Files
keyhunter/.planning/phases/04-input-sources/04-VERIFICATION.md
2026-04-05 15:29:09 +03:00

15 KiB

phase, verified, status, score, human_verification
phase verified status score human_verification
04-input-sources 2026-04-05T00:00:00Z passed 6/6 must-haves verified
test expected why_human
Clipboard scan on a machine with xclip/xsel/wl-clipboard installed keyhunter scan --clipboard detects keys copied to clipboard Clipboard tooling is environment-specific; ClipboardSource.Unsupported branch + injectable Reader covers code paths, but real OS clipboard I/O cannot be exercised in a headless verify run
test expected why_human
URL scan against a real HTTPS endpoint keyhunter scan --url https://raw.githubusercontent.com/... fetches and scans Requires network access; URL parsing, scheme validation, content-type filtering, 50MB cap, and LimitReader all verified statically and via unit tests, but live TLS + redirect behavior is best smoke-tested by a human
test expected why_human
Git history scan against a repo with multiple branches, tags, and a stash keyhunter scan --git /path/to/repo detects keys that exist only in old commits / non-HEAD refs Multi-branch/tag/stash traversal and OID deduplication verified in unit tests using in-process go-git fixtures; a real repo smoke test confirms end-to-end behavior including --since filtering

Phase 4: Input Sources Verification Report

Phase Goal: Users can point KeyHunter at any content source — local files, git history across all branches, piped content, remote URLs, and the clipboard — and all are scanned through the same detection pipeline Verified: 2026-04-05 Status: passed Re-verification: No — initial verification

Goal Achievement

Observable Truths (from Success Criteria)

# Truth Status Evidence
1 keyhunter scan ./myrepo recursively scans with glob exclusions and mmap above threshold VERIFIED cmd/scan.go:242 dispatches to sources.NewDirSource(target, f.Excludes...); pkg/engine/sources/dir.go implements filepath.WalkDir + DefaultExcludes + isExcluded glob match + mmap.Open branch at size >= MmapThreshold (10MB).
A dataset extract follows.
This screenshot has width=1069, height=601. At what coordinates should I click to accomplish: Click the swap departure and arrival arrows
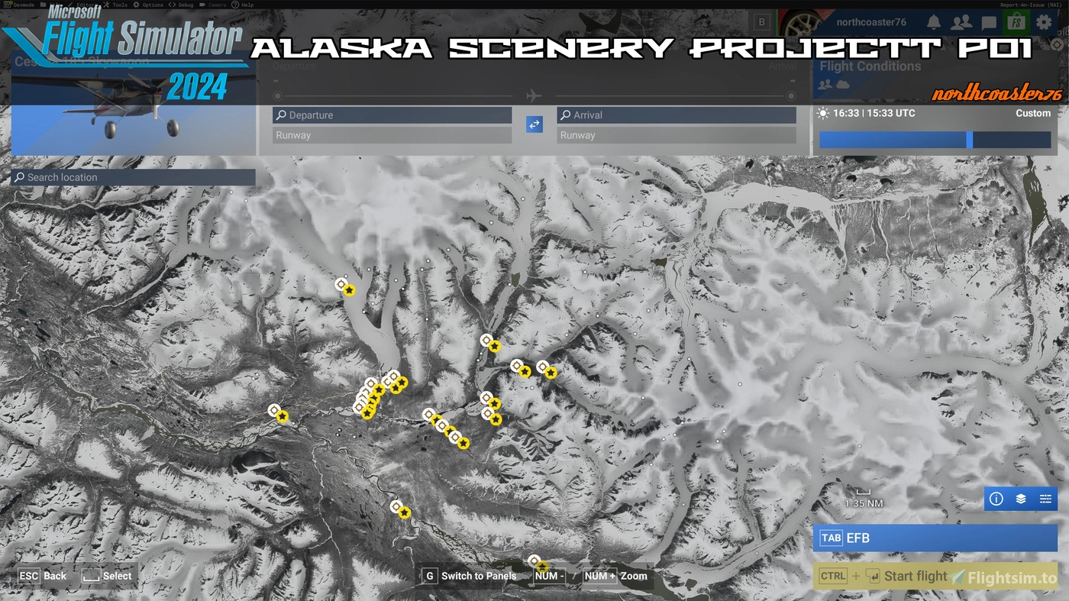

Behavioral check: dir scan on temp dir with node_modules/ excluded default, keys only surface from the keep file.
2 keyhunter scan --git ./myrepo scans full history (branches, tags, stash) with --since VERIFIED cmd/scan.go:226 flag dispatch; pkg/engine/sources/git.go uses git.PlainOpen, collectSeedCommits walks refs/heads, refs/tags, refs/stash, IsRemote, dereferences annotated tags, dedupes blobs by OID, and c.Author.When.Before(g.Since) enforces --since. Behavioral check: scan --git /tmp/testrepo produced findings with source: "git:7dd369c:leak.txt".
3 cat secrets.txt | keyhunter scan stdin detects keys from piped input VERIFIED cmd/scan.go:219 maps target=="stdin" || "-" to sources.NewStdinSource(); pkg/engine/sources/stdin.go reads from io.Reader (default os.Stdin) and emits chunks with Source="stdin". Behavioral check: echo "OPENAI_API_KEY=sk-proj-..." | keyhunter scan stdin produced findings with "source": "stdin".
4 keyhunter scan --url https://... fetches and scans remote content VERIFIED cmd/scan.go:207 dispatches to sources.NewURLSource(f.URL); pkg/engine/sources/url.go enforces http/https scheme whitelist, 30s timeout, 5-redirect cap, io.LimitReader(body, 50MB+1), content-type allowlist (text/*, application/json, application/javascript, application/xml, yaml variants), and emits with Source="url:<url>". Unit tests in url_test.go cover scheme rejection, content-type filter, size cap.
5 keyhunter scan --clipboard scans current clipboard content VERIFIED cmd/scan.go:201 dispatches to sources.NewClipboardSource() (no positional arg); pkg/engine/sources/clipboard.go calls clipboard.ReadAll via injectable Reader func, returns clear error when clipboard.Unsupported is true. Unit tests in clipboard_test.go cover reader fixture and unsupported branch.
6 All sources flow through the same detection pipeline (INPUT-06 integration) VERIFIED All Sources implement the single Source.Chunks(ctx, out) interface in pkg/engine/sources/source.go. cmd/scan.go:65 calls selectSource(args, sourceFlags{...}) and passes the returned sources.Source to eng.Scan(ctx, src, scanCfg) unchanged — the engine never branches on source type. selectSource enforces mutual exclusion of --git, --url, --clipboard.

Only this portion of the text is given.